■ **What you need to do**:
Having found the line that contains "This screenshot has height=770, width=1394.", please retype only it and every line after it up to the end of the entries, exactly as written.

■ **Data for processing**:
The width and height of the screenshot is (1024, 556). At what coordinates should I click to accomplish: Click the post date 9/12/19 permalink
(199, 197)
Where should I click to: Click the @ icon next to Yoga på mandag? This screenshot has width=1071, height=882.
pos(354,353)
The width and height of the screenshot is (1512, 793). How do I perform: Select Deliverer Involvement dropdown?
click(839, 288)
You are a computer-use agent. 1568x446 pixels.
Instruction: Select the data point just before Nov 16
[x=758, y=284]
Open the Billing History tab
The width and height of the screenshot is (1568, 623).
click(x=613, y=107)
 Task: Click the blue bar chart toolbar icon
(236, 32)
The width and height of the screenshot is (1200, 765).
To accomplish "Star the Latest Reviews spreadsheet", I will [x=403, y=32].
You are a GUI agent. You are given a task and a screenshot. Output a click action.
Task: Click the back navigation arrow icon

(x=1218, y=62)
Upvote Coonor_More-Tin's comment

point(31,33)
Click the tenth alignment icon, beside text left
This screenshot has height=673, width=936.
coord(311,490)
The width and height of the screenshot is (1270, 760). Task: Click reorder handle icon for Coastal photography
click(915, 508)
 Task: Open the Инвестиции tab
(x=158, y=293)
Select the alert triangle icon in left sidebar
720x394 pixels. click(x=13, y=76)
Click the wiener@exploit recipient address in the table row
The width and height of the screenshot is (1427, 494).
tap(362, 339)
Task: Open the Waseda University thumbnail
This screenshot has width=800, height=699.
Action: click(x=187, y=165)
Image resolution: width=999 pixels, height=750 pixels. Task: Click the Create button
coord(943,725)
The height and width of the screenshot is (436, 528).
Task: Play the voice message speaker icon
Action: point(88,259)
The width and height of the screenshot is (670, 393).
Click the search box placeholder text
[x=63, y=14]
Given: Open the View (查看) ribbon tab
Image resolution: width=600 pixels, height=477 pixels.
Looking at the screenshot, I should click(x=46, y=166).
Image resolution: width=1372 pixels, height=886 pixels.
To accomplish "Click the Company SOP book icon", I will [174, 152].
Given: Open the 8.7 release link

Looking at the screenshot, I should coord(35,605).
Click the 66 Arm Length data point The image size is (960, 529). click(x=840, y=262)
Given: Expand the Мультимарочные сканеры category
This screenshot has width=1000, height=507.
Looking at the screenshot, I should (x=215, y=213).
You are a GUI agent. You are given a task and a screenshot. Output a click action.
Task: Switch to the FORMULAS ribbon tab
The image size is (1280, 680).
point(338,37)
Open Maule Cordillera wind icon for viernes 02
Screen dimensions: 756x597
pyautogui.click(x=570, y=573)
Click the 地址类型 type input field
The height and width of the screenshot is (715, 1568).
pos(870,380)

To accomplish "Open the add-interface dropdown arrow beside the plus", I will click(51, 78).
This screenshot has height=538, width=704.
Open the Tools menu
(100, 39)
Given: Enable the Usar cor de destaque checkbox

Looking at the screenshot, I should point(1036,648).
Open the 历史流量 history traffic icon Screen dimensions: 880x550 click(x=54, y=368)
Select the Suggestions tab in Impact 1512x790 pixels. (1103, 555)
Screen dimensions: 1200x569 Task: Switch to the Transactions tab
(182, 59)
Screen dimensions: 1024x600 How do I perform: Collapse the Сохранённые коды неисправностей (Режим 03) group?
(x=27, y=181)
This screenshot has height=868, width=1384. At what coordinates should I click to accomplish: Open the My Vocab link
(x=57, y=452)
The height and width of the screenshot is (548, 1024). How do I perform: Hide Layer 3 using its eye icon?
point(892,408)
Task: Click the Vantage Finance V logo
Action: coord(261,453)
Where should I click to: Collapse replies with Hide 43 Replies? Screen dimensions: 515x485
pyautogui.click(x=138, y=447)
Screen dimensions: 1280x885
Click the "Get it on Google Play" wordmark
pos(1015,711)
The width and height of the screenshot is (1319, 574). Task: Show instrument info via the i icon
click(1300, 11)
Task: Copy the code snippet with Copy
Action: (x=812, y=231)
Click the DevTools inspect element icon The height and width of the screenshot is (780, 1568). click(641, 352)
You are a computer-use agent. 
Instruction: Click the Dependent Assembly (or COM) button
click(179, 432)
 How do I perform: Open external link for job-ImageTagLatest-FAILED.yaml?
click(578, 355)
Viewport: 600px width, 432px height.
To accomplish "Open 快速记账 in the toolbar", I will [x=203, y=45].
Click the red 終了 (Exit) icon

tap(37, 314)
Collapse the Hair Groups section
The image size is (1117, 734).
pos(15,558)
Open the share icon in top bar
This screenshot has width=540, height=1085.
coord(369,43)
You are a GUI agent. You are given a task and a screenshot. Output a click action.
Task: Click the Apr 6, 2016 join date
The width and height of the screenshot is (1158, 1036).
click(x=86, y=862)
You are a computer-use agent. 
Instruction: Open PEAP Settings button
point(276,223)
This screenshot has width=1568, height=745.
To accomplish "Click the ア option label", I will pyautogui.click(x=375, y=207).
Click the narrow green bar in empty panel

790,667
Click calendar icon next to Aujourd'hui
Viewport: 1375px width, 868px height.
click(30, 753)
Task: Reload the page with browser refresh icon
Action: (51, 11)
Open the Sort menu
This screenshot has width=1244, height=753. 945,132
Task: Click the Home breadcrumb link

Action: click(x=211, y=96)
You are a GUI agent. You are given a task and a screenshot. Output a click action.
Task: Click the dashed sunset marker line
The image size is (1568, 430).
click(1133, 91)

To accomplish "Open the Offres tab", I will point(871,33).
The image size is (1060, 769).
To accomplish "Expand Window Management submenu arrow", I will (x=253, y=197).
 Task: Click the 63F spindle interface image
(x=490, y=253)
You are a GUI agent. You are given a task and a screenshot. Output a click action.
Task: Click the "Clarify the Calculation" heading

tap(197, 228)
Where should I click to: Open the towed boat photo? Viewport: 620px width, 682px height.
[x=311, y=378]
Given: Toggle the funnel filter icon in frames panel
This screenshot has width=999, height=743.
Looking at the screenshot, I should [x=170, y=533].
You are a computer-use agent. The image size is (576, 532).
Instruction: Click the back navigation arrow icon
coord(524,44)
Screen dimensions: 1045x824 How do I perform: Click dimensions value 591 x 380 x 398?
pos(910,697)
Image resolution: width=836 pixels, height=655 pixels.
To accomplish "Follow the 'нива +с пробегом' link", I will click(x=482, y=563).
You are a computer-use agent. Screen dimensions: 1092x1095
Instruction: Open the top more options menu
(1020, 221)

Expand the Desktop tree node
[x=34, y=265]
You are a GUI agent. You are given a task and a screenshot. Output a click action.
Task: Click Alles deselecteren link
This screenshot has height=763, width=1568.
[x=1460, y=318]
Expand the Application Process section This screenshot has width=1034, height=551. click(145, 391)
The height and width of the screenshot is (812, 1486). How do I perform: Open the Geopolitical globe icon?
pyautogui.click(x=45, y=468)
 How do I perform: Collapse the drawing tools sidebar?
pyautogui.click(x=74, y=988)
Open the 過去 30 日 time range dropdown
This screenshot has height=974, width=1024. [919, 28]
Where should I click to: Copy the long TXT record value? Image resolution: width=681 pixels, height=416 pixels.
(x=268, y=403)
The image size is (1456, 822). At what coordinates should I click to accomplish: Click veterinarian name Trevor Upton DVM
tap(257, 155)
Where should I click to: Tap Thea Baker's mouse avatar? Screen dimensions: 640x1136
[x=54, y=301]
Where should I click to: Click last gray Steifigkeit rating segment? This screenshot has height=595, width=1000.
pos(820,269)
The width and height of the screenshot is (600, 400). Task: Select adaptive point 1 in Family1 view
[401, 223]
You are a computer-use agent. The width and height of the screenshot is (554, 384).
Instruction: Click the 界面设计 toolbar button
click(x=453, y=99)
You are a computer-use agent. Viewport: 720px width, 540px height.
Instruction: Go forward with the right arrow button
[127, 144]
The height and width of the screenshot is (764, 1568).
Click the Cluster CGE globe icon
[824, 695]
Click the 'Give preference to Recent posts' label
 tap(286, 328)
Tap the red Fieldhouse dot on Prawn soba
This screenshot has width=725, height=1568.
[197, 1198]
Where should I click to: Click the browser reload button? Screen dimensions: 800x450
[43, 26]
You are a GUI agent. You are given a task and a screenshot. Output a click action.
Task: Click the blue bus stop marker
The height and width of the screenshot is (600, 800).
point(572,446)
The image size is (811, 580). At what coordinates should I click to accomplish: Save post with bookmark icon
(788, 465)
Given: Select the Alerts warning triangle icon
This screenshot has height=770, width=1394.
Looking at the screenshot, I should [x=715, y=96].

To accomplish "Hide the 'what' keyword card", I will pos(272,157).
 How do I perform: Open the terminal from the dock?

■ **Solution to this task**:
This screenshot has height=770, width=1394.
Looking at the screenshot, I should [x=715, y=96].

To accomplish "Hide the 'what' keyword card", I will pos(272,157).
 How do I perform: Open the terminal from the dock?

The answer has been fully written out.